KBank's digital push focuses on startups
Newly forged partnerships with Grab and Line will help reach small merchants and expand financial services
Kasikornbank (KBank) plans to turn its focus to adding more startups to its digital banking roster to increase user activities and income, while searching for new business opportunities after teaming up with three online platform giants: Grab, Line and Facebook.
The bank believes its three major app partners should help it leap forward in digital banking as it continues to expand cooperation with local and overseas startups, co-president Patchara Samalapa said in an exclusive interview with the Bangkok Post.
The country's largest mobile banking service provider, with 11 million users, has joined hands with 18 startup partners to provide financial solutions to small and medium-sized enterprises (SMEs) under the K-SME Digibiz programme through the online-to-offline (O2O) platform. Small merchants and online shopping are the key targets.
KBank and Grab Thailand have jointly developed GrabPay Wallet, which was launched on July 10. Apart from the wallet, the bank provides digital lending to 4,000 Grab car and bike taxi drivers. Response from customers who are offered the online loan by the bank is high, with 80% of them applying for the loan, and the bank has extended 70 million baht to this group.
The bank recently set up a new subsidiary, Kasikorn Line Co Ltd, and it plans to offer digital lending through Line early next year after the central bank granted the company a licence. Line users in Thailand number 45 million.
The management team of Kasikorn Line has already been installed and the announcement will be made soon, Mr Patchara said.
KBank last year announced a cooperation with Facebook, focusing on social commerce -- the use of social networking as a channel to sell products and services.
The bank is in the process of setting up another subsidiary, Kasikorn Global Payment, to engage in social commerce.
Although the bank launched social commerce through Facebook a while ago, the progress of the business operation is quite slow because of a host of legal details, Mr Patchara said, adding that the bank needs to clear such obstacles before the plan comes to fruition.
There is growth opportunity for personal loans, with 31.3 million potential borrowers for such loans nationwide, of which 1.9% have been tapped by banks and 0.3% have been KBank borrowers.
More value data needed
Although digital banking, particularly payments, has made great strides, improvements in valuable data are still needed to aid new business expansion, Mr Patchara said.

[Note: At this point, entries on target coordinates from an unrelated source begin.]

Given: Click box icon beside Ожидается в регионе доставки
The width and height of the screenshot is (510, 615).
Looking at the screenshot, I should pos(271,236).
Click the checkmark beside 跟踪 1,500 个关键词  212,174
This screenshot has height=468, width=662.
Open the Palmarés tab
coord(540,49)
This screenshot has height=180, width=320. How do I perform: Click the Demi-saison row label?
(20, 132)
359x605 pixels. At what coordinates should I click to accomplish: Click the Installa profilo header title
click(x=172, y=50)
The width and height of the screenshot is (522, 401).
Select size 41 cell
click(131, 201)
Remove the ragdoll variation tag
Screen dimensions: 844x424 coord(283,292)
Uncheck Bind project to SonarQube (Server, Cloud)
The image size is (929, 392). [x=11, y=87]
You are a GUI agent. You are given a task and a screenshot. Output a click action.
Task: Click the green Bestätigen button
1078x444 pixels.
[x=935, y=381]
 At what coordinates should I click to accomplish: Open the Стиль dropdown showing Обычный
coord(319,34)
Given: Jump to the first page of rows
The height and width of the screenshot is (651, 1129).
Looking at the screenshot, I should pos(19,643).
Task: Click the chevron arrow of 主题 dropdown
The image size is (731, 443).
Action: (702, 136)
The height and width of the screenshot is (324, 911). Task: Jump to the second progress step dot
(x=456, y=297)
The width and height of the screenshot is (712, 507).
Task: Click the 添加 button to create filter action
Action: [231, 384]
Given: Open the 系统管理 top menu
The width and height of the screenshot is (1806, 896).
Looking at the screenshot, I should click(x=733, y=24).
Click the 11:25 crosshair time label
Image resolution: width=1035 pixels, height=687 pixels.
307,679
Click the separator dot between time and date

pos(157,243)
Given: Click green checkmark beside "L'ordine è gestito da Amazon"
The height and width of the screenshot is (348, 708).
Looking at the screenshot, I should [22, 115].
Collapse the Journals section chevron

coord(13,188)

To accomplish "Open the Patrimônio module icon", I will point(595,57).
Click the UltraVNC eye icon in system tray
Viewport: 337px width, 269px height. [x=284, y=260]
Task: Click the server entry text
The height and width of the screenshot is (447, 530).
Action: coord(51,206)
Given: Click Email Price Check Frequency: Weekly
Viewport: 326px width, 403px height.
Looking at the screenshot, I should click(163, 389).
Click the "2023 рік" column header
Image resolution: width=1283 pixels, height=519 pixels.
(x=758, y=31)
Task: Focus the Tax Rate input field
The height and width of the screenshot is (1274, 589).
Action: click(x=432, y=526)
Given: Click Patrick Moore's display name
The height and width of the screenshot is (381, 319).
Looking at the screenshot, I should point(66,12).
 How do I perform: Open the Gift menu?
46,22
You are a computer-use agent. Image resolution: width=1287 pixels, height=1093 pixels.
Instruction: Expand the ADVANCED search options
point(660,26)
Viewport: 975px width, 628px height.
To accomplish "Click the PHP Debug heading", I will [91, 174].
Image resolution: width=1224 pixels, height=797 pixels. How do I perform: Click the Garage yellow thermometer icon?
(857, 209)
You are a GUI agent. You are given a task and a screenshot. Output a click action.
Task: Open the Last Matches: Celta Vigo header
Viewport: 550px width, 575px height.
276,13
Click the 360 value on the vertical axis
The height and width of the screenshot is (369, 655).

The surge in digital payment transactions is mainly contributed by consumer-to-consumer (C2C) business.
"Digital payment provides more convenience to individual consumers, but it does not create sufficient value data for the bank to turn it into new business opportunities," Mr Patchara said.
The existing database of C2C digital payments is not enough to accurately pinpoint the bank offering digital loans to the right customers who have loan demand.
The conversion rate of digital lending via K Plus, KBank's mobile banking app, remains low at about 4% of total approached customers.
"We don't set a specific conversion rate, what we only know is that it needs to be improved," Mr Patchara said. "Encouraging merchant payment via the digital platform is a key strategy to create a value database to help raise accuracy in data analytics."
Strictly online not a fit
Pure digital banking has not sat well with the Thai market because the O2O process and staff are still crucial to completing loan extension deals, Mr Patchara said.
"It isn't easy to transform the bank to pure digital services," he said. "We cannot complete all digital loan deals without sales. They must follow up the process to close the deals. Even the advanced market, China, has not gone purely digital."
Although the bank continues to shut down brick-and-mortar branches, closing about 200 over the past few years, the number of employees has not declined significantly.
KBank has restructured its branch business over the past two years under the one-team project, which integrates retail and SME teams. Internal operations have also changed from centralisation to decentralisation and empowering branch staff.
The bank has replaced the key performance index (KPI) based on a location or a province with individual staff to reduce employee pressure. The new KPI system has paid off, as seen by improving customer satisfaction, service quality, sales and profitability, but further monitoring of the result is needed.
Mr Patchara said the bank aims to increase the number of new customers by 5 million, with 800,000 since the beginning of this year, over the next three years. Products, business strategies, both physical and digital channels, and the partnership model will contribute to the bank's new customers.
KBank acquires new clients from both wallet-sharing with other banks and new-to-bank customers -- mainly university students, first-jobbers, the elderly and the unbanked.
"All people have financial demands," Mr Patchara said. "Now we pay attention to database rather than segmentation, helping the bank to serve the right demands of customers."